- WHAT TO DO
a) Reproduce the passage on bank profits and government rescue word for word, starting at "But here’s what" and ending at "the mass media.".
b) Write the next part of the passage on bank profits and government rescue, picking up right after its final sentence.

- TEXT SEGMENT
▼

What this accomplished was quite amazing. It enabled the “big banks to engineer a boffo quarter” writes BW. I am not sure what “Boffo” means. But I can understand this: Bank of America made $4.2 billion in profits the first quarter of this year and Wells Fargo earned $3.05 billion.

But here’s what gets me. The government “came to the rescue” writes Business Week. But when the government “comes to the rescue” for workers, that’s “communism.”
People on welfare are savaged by the bankers and the strategists of capital for not going to work, for not “pulling themselves up by their bootstraps” as George Bush has done (snicker, snicker). Any state intervention that provides social services or aid to the poor; to youth the aged or the unemployed, this is failure. This is “big government” and it breeds dependency and laziness. Public expenditure for jobs or education or anything that benefits the working classes is savagely attacked using their control of the mass media.

The market is the answer to all things, they tell us during those times when they are making money. Health care” Let the market decide. Education? Privatize it. The postal service? Let the market deal with it and take it out of the hands of those lazy public sector workers.

▲

- DATA SEGMENT
▼

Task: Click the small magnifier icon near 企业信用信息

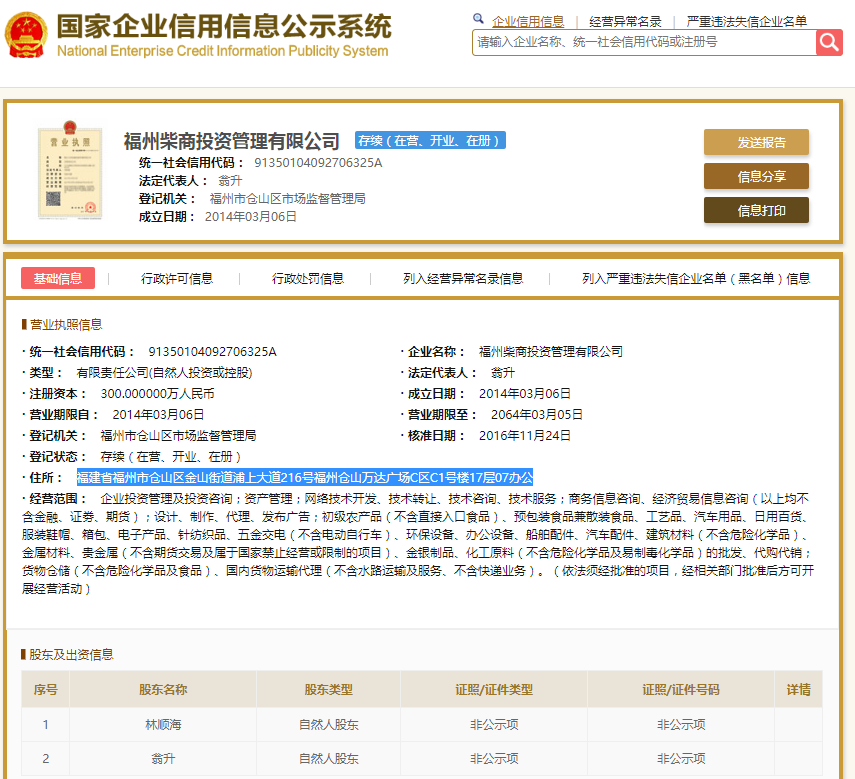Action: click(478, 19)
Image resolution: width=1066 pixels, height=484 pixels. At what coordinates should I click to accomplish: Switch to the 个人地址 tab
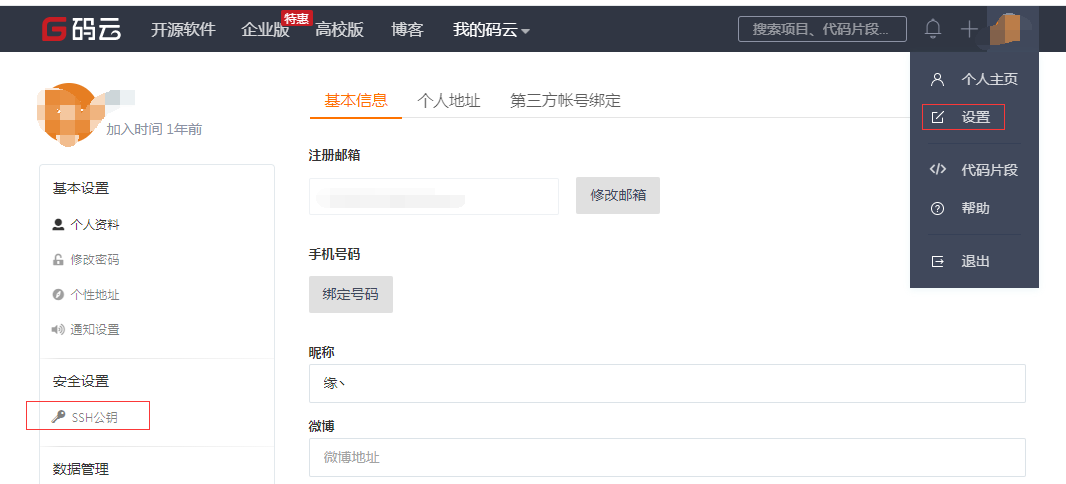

▲

- OUTPUTS
a)
But here’s what gets me. The government “came to the rescue” writes Business Week. But when the government “comes to the rescue” for workers, that’s “communism.”
People on welfare are savaged by the bankers and the strategists of capital for not going to work, for not “pulling themselves up by their bootstraps” as George Bush has done (snicker, snicker). Any state intervention that provides social services or aid to the poor; to youth the aged or the unemployed, this is failure. This is “big government” and it breeds dependency and laziness. Public expenditure for jobs or education or anything that benefits the working classes is savagely attacked using their control of the mass media.

b)
But the capitalists actually ask for and get, government guarantees for their investments. In other words, they can invest in their precious marketplace and if they lose their money, the taxpayer will reimburse them. What a sweet deal.

Big government is only bad when it helps the working class. When it gives us housing or education or swimming pools in the community or help for the aged and disabled. When it helps them they love it.

And it mostly helps them.

The government is their government. This does not mean that we can’t win concessions from it; force them to spend more of the national pie on workers than capitalists. We won public education. We won sick leave and unemployment pay. But they are after destroying those gains. They were won in the past during periods of great social upheaval and class conflict.

If we want to keep them and, as we should, expand on them. We have to learn some lessons here. We have to reject the propaganda of their media. We have to reject their two political parties. We have to build an in dependent movement that challenges their rule and their ownership and control of society’s resources. What Business Week tells us is that everything they tell us is phony. They are the biggest welfare recipients, the biggest thieves, and the biggest liars.

Damn it! We have to change the whole shebang.